#### Texte fourni ####

Entretien avec Guillaume Chansarel

Guillaume Chansarel, dit Guiyome, est un artiste français qui peint de très grands paysages urbains sur des toiles recouvertes de pages de livres. Depuis longtemps, il portait en lui le personnage d’Ange Ségur. Ayant décidé de lui donner vie, dans un roman jeunesse, il nous a proposé de le découvrir.

Intriguées tant par sa démarche artistique que par son passage à l’écriture, nous avons décidé de lui poser quelques questions auxquelles il a gentiment accepté de répondre.

source : artistics.com

Vous souvenez-vous de ce qui vous a amené à peindre sur des pages de livres ?

J’ai toujours crobardé sur des petits carnets, notamment lors de mes voyages, et j’ai toujours recherché des papiers originaux. Des papiers qui aient une matière et une teinte.
J’aime ajouter moi-même le blanc et l’utiliser comme une couleur.
Un jour, n’ayant rien d’autre sous la main qu’un vieil ouvrage imprimé, j’ai commencé à dessiner directement sur le texte, comme s’il s’agissait d’un support vierge.
L’interaction avec l’encre de chine m’a immédiatement séduit. Je suis rapidement passé aux grands formats pour approfondir cette technique, qui ne cesse d’évoluer depuis.

Est-ce qu’en utilisant des pages de livres comme support vous considérez que vous leur offrez une seconde vie ?

Lors de ma première exposition, en 2001, il y avait pas mal de réflexions sur le fait que je détériorais les livres. Aujourd’hui 20 ans plus tard, tout le monde, instinctivement, y voit une démarche écologique de recyclage…

Récup, Guillaume Chansarel, 2012.

Comment choississez-vous les livres sur lesquels vous peignez ?

Je choisis mes livres non pas en fonction de leur thème, mais de leur papier ; la qualité de leur patine et de leurs caractères d’imprimerie. Je discerne, avec l’expérience, ceux qui me permettront d’appliquer au mieux ma technique.
Cependant certains livres me surprennent encore et me forcent à m’adapter. Les matières et les gris colorés changent d’une exposition à l’autre.

Récemment, afin de répondre à une commande grand format d’un architecte, j’ai recherché et travaillé sur un vieux dictionnaire qui traite de l’histoire de Paris.

Arches Landscape, Guillaume Chansarel, 2019.

Comment vivez-vous le fait que quelqu’un puisse peindre sur votre livre dans quelques années ?

Je n’ai pas réfléchi à l’idée que quelqu’un puisse peindre sur Ange Ségur… Il faudrait que je lui en parle ! 🙂

Est-ce qu’en avoir écrit un vous-même a changé votre rapport aux livres ?

C’est uniquement pendant la phase d’écriture que mon rapport aux livres a changé. Difficile de se laisser embarquer dans une histoire sans essayer de savoir comment c’est fichu. Sans chercher à tout décortiquer… Fort heureusement, après, c’est passé.

#### Données fournies ####

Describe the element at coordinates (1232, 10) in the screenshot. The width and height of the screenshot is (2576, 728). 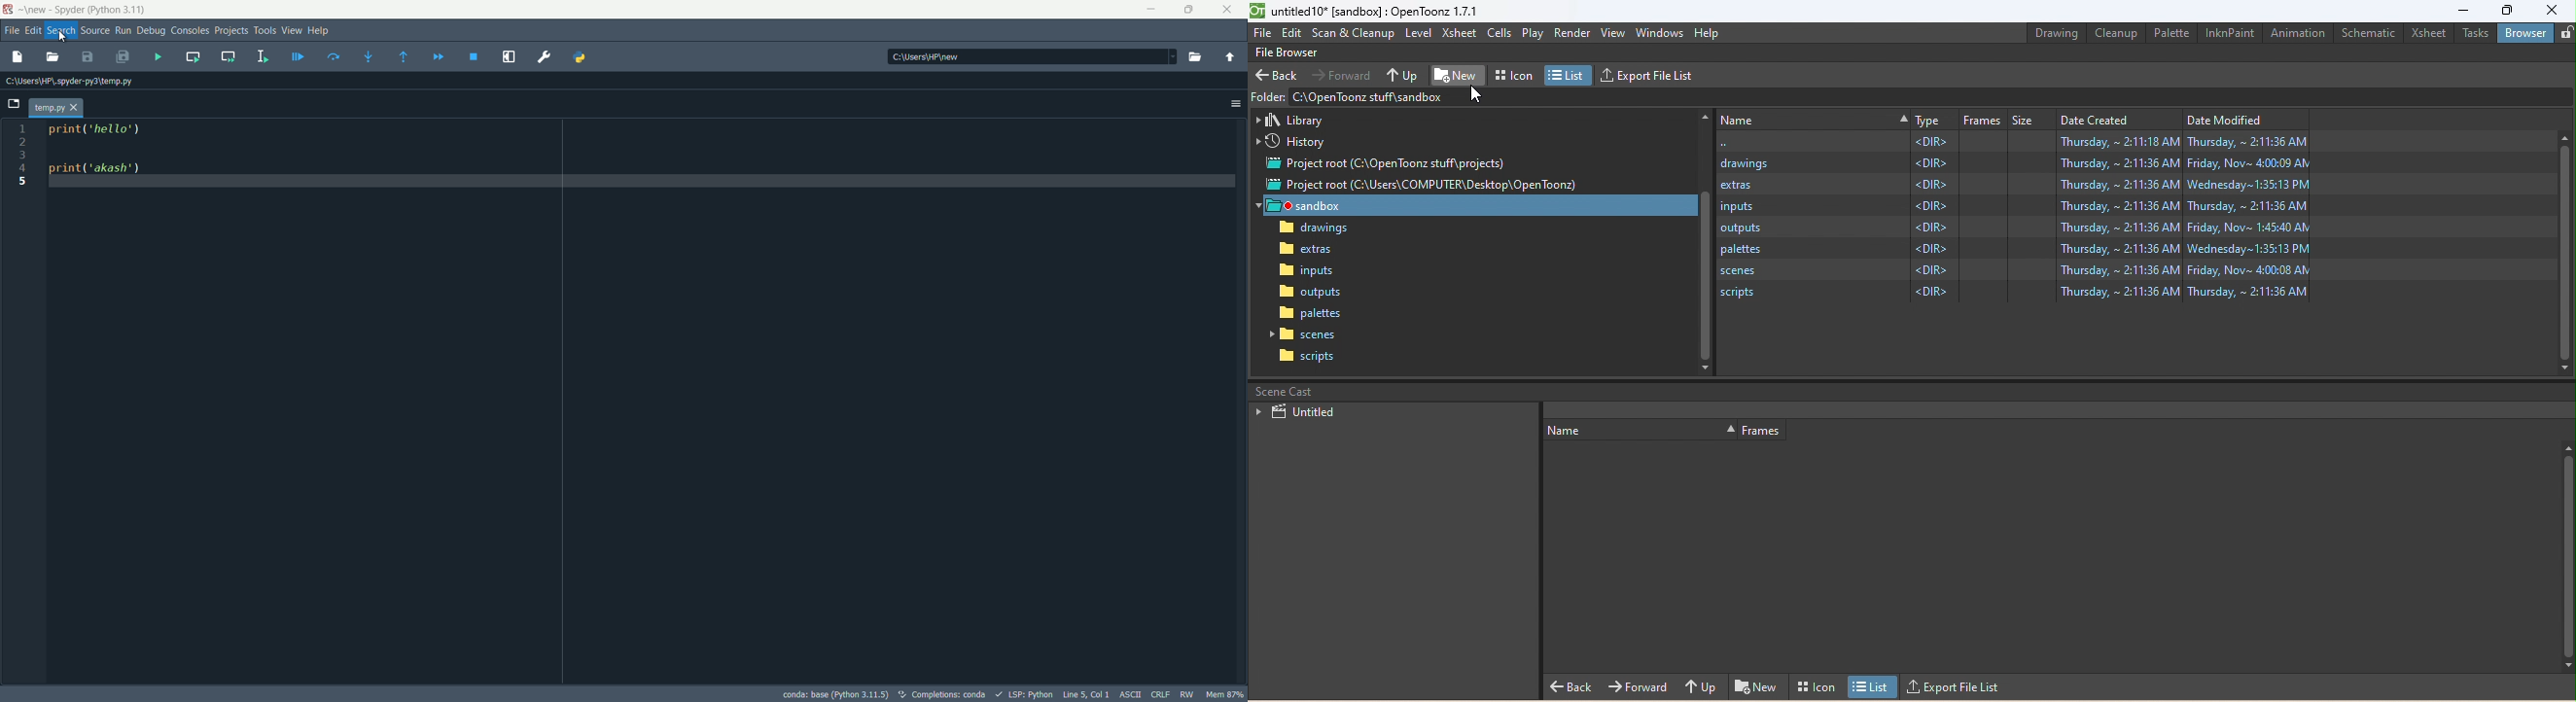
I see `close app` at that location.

####

= Consigne 1 =
Restituez fidèlement le passage de l'entretien avec Guillaume Chansarel en commençant par « J’ai toujours crobardé » et en allant jusqu'à « comme une couleur. ».
= Consigne 2 =
Reprenez, s'il vous plaît, l'entretien avec Guillaume Chansarel à la suite de sa dernière phrase et poursuivez-le.

= Réponse 1 =
J’ai toujours crobardé sur des petits carnets, notamment lors de mes voyages, et j’ai toujours recherché des papiers originaux. Des papiers qui aient une matière et une teinte.
J’aime ajouter moi-même le blanc et l’utiliser comme une couleur.

= Réponse 2 =
Mais je suis encore plus admiratif aujourd’hui lorsque je tombe sur une formule qui fait mouche !

Quand on vit déjà de son art, qu’est-ce qui pousse à se « mettre en danger » en s’essayant à un autre support d’expression ?

La mise en danger, c’est tout le paradoxe de la création. Vitale, mais potentiellement destructrice. « Créer, c’est vivre deux fois », disait Camus.
Je ne me sens jamais aussi vivant que lorsque je crée. Et rien à part cette « rencontre » avec Ange ne m’a porté aussi haut. C’est quelque chose d’inexplicable.
La vraie mise en danger serait de renoncer à cela.

L’écriture et le dessin sont les deux modes de communication graphique de l’être humain. De ce fait, je pense qu’il y a, au-delà de l’aspect pictural, quelque chose d’universel et de rassurant dans mes peintures. Peut-être un écho aux romans illustrés de notre enfance ? …

Un exemple des illustrations d’Ange Ségur

Comment est né le projet Ange Ségur ?

Je ne sais pas exactement… Je crois qu’il toquait à ma porte depuis longtemps, et qu’il fallait juste que je lui ouvre.

Ange Ségur, Guillaume Chansarel, Imprimerie solidaire, 2022.

De quel manière le partenariat avec le Secours Populaire est-il apparu ?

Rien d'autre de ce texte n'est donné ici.